To study the role of the non-enzymatic domains of the clotting protein prothrombin, human prothrombin and several variants were produced by using recombinant DNA techniques and in vitro tissue culture expression. The prothrombin variants included the first kringle domain deleted (rΔKl), the second kringle domain deleted (rΔK2), both kringle domains deleted (rΔKl/ΔK2), the second kringle domain substituted with the bovine counterpart (rhBK2), and the second kringle domain substituted with the first kringle (rKl/Kl). The recombinant proteins were expressed by using the pNUT-baby hamster kidney cell system under methotrexate selection. The expressed proteins were purified from the media using barium citrate precipitation followed by fast performance liquid chromatography (FPLC). Different gamma-carboxylated recombinant proteins were resolved by pseudo-affinity FPLC using a calcium gradient.
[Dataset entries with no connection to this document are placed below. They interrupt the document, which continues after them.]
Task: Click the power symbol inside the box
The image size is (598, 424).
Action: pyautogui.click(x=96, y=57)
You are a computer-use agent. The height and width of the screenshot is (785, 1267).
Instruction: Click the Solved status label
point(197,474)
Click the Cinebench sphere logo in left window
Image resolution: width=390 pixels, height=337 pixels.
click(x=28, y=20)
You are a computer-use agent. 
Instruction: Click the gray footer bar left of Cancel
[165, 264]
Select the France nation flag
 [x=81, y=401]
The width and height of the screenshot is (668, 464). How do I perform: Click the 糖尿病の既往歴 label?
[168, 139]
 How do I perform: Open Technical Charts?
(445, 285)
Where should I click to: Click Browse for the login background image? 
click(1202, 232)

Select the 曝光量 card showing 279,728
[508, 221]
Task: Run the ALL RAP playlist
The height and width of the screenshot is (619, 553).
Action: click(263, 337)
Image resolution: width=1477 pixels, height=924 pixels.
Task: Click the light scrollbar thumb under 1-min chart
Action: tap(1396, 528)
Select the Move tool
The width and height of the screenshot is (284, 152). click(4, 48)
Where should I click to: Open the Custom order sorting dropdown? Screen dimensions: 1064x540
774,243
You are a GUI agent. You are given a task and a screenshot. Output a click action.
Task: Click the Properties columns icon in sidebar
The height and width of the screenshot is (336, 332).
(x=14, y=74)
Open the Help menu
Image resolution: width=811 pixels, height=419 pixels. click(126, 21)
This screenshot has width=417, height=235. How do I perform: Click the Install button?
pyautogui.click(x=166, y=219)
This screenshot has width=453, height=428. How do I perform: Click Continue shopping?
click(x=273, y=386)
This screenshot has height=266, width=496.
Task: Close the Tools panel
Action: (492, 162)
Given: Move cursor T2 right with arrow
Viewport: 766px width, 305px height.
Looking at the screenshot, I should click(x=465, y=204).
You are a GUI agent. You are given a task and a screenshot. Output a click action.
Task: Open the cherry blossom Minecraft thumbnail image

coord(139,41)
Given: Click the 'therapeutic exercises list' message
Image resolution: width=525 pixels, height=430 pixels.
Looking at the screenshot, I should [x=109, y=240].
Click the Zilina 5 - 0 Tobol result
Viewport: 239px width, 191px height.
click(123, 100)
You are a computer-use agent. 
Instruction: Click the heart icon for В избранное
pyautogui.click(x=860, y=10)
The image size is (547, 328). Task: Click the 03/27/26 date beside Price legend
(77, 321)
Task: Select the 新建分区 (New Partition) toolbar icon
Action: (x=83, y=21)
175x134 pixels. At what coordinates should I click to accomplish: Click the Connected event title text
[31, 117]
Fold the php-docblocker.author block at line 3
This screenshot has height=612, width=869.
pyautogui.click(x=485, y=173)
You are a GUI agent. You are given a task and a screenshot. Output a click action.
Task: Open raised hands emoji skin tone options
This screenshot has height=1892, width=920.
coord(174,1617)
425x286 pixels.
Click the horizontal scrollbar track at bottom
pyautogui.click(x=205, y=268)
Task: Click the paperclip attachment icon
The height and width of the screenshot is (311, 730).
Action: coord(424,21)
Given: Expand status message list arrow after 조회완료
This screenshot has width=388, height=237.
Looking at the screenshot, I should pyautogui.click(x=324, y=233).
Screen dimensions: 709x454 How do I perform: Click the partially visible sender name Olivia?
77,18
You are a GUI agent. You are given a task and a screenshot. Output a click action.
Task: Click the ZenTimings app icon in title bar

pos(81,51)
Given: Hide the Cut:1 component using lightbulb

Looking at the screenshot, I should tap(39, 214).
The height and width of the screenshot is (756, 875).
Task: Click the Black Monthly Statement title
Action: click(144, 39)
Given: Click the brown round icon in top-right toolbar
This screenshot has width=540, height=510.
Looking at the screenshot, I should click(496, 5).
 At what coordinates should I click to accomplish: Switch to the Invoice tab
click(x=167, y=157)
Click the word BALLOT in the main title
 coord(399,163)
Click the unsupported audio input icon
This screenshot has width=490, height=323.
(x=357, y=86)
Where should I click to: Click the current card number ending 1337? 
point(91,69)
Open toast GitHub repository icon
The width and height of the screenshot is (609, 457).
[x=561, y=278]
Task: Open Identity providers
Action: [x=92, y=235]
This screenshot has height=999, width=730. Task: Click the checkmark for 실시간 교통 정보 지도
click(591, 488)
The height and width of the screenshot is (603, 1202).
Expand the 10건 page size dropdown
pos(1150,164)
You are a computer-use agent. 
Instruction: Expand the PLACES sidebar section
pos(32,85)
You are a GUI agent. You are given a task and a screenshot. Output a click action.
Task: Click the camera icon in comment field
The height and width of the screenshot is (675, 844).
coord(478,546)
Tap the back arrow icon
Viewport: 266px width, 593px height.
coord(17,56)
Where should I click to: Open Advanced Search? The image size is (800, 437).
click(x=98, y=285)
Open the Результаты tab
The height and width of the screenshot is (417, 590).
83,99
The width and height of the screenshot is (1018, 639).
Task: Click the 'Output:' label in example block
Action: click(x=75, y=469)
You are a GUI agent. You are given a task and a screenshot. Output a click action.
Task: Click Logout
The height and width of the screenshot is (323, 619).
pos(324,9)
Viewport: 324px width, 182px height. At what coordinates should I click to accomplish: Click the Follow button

The expressed recombinant proteins subjected to several characterization assays including Gla content analysis by capillary electrophoresis-laser induced fluorescence (CE-LIF), calcium and phospholipid binding assays, and activation assays by factor Xa and by the prothrombinase complex using purified systems. Results from the studies have indicated that a reduced Gla content in the protein, by as little as three residues, led to a substantial loss of calcium dependent phospholipid binding, and a reduced clotting ability. Results from the activation assays of the prothrombin variants have demonstrated that the second kringle domain was necessary for the activation of prothrombin by both the protease factor Xa alone and by the prothrombinase complex, implying important interactions of the second kringle with factor Xa and the cofactor Va. In addition, peptides derived from the loops of the second kringle domain were demonstrated to have potent inhibitory activity in the activation of prothrombin by the prothrombinase complex. Taken together the study has demonstrated that the nonenzymatic domains of prothrombin play important roles in the ability of prothrombin to be activated physiologically. The Gla domain is responsible for calcium and phospholipid binding, the kringle domains mediate protein-protein interactions with the protease factor Xa and cofactor Va of the prothrombinase complex.